(Stored data entries)
= Beginning of Section =

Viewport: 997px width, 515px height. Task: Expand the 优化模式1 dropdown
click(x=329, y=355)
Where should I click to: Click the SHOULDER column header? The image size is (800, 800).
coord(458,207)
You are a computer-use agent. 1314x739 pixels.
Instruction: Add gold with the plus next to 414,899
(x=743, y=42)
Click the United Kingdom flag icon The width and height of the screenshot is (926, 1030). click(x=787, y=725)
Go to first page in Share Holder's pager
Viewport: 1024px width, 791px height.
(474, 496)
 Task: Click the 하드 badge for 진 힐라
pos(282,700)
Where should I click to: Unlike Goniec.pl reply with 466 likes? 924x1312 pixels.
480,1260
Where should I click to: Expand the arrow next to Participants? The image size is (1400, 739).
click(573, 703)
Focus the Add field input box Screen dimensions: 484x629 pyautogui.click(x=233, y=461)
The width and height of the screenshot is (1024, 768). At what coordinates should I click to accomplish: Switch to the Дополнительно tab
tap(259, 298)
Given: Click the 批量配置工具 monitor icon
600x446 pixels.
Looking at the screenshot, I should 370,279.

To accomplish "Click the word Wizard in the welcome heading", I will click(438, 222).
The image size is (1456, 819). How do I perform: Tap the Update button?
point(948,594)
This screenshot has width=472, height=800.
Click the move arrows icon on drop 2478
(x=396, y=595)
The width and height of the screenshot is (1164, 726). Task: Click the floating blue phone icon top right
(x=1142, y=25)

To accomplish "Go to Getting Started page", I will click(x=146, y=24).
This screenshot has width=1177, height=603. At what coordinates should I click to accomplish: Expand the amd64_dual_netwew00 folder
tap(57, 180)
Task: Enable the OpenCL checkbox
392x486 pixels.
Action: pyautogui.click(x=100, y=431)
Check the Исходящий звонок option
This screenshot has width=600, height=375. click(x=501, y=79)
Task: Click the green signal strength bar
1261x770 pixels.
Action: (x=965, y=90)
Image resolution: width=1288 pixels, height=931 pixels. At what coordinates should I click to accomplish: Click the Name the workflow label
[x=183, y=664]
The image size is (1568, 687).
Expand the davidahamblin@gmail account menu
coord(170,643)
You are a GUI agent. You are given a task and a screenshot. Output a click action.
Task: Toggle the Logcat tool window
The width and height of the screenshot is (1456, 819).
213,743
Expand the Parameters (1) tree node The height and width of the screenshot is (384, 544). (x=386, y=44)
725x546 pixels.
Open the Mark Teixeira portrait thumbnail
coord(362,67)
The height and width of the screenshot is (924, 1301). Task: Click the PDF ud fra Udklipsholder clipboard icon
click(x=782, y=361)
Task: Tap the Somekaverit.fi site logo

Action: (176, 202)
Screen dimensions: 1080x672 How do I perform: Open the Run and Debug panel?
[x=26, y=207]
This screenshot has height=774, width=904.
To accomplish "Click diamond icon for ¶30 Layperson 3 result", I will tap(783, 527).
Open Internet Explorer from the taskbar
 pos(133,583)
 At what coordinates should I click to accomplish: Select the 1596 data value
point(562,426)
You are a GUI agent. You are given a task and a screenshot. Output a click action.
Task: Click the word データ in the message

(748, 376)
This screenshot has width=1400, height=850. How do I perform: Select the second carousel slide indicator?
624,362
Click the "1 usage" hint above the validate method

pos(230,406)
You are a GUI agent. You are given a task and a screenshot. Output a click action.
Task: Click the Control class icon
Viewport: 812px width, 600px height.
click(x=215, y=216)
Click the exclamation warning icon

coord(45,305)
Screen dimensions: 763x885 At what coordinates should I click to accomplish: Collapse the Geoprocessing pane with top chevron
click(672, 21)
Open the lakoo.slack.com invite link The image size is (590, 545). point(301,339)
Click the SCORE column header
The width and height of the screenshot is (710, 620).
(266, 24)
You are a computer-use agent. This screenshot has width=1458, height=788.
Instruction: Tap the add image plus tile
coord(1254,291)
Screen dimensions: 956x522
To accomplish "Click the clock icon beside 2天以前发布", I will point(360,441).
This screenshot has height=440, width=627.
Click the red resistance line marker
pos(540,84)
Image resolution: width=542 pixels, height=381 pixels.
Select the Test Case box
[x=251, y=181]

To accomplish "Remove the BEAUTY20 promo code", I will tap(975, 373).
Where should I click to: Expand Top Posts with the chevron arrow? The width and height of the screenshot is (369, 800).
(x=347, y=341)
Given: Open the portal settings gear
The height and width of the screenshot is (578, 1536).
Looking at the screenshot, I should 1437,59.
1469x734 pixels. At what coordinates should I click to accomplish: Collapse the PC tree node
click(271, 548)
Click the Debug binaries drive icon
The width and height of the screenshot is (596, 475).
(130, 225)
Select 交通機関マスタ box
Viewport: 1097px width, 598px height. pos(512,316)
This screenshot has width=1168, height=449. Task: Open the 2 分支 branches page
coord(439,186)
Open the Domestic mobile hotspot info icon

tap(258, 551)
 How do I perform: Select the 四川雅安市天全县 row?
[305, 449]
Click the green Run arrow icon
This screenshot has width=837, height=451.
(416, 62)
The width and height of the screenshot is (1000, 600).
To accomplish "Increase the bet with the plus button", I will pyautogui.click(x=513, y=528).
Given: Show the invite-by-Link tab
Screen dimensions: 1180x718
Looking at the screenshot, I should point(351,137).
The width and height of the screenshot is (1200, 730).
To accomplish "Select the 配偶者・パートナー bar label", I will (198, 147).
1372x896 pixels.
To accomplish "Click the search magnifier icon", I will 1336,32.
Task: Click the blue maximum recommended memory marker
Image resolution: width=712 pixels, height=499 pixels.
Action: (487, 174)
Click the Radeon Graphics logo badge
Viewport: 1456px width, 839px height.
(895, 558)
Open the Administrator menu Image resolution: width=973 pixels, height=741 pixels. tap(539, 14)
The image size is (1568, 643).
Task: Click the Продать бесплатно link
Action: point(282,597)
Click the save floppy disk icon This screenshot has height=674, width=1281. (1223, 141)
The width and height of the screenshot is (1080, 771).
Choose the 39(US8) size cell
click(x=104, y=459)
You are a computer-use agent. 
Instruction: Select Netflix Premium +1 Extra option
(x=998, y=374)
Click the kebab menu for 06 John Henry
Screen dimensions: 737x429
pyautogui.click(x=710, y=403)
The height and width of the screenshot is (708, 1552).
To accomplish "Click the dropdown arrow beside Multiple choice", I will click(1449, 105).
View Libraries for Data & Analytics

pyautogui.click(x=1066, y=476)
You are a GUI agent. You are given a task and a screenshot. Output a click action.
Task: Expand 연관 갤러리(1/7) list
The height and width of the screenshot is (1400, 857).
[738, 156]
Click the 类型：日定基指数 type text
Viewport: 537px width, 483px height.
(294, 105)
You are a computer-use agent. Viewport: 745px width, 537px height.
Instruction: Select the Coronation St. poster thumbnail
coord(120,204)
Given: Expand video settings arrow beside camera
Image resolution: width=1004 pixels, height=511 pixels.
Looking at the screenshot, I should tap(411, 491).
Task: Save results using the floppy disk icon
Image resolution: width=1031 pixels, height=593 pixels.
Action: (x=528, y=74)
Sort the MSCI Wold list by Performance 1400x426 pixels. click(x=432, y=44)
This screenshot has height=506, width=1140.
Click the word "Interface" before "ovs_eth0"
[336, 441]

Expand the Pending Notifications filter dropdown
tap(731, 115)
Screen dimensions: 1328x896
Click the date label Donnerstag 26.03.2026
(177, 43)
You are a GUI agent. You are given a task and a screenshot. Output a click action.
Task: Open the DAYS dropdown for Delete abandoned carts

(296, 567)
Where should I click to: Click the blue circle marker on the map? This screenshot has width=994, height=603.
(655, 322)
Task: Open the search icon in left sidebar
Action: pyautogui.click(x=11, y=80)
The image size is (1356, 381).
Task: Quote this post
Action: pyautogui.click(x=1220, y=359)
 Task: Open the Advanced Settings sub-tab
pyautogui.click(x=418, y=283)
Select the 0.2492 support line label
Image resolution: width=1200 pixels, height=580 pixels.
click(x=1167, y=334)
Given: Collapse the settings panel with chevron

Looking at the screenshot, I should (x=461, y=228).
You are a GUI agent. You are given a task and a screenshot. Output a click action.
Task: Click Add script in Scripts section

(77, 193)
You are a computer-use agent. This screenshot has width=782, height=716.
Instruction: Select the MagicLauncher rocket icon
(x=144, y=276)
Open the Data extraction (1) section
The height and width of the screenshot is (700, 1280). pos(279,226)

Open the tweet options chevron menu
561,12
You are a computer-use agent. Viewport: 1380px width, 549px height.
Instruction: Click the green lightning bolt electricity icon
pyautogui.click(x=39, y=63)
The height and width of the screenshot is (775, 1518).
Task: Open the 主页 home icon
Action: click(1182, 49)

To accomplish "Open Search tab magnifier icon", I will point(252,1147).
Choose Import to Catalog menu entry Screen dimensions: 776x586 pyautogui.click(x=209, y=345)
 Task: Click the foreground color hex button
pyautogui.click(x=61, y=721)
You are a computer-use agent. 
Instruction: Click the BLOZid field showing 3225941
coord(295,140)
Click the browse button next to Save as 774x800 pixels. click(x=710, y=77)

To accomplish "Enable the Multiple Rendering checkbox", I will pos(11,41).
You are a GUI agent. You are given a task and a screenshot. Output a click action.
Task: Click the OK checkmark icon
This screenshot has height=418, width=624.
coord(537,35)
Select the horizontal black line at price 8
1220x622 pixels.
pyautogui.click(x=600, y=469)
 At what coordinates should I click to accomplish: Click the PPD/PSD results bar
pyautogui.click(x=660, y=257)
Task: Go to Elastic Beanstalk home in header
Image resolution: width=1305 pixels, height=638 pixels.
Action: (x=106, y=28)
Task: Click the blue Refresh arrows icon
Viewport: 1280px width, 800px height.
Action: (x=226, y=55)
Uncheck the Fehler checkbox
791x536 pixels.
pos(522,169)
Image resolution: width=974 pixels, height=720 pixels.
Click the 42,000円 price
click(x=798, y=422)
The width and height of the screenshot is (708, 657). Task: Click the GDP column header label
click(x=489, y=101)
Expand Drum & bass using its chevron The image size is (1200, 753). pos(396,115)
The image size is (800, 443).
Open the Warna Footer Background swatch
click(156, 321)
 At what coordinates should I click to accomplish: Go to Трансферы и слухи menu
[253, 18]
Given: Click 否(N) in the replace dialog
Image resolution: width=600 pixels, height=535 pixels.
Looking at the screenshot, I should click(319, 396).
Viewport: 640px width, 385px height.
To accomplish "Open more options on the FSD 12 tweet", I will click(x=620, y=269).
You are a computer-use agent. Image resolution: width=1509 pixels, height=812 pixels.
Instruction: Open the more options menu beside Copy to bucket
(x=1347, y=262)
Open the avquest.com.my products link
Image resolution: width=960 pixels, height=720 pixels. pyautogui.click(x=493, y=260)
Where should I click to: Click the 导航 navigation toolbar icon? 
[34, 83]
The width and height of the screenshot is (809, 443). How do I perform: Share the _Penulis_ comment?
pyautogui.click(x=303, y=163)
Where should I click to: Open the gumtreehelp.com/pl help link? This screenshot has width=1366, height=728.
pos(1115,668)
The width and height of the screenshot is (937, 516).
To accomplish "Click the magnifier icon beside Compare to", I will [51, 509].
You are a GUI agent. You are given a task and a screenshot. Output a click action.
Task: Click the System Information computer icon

= End of Section =

§ WHAT NEEDS TO BE DONE:
List every line in the records above that contains the word "using".

§ ANSWER TO THIS PROBLEM:
Task: Save results using the floppy disk icon
Expand Drum & bass using its chevron The image size is (1200, 753). pos(396,115)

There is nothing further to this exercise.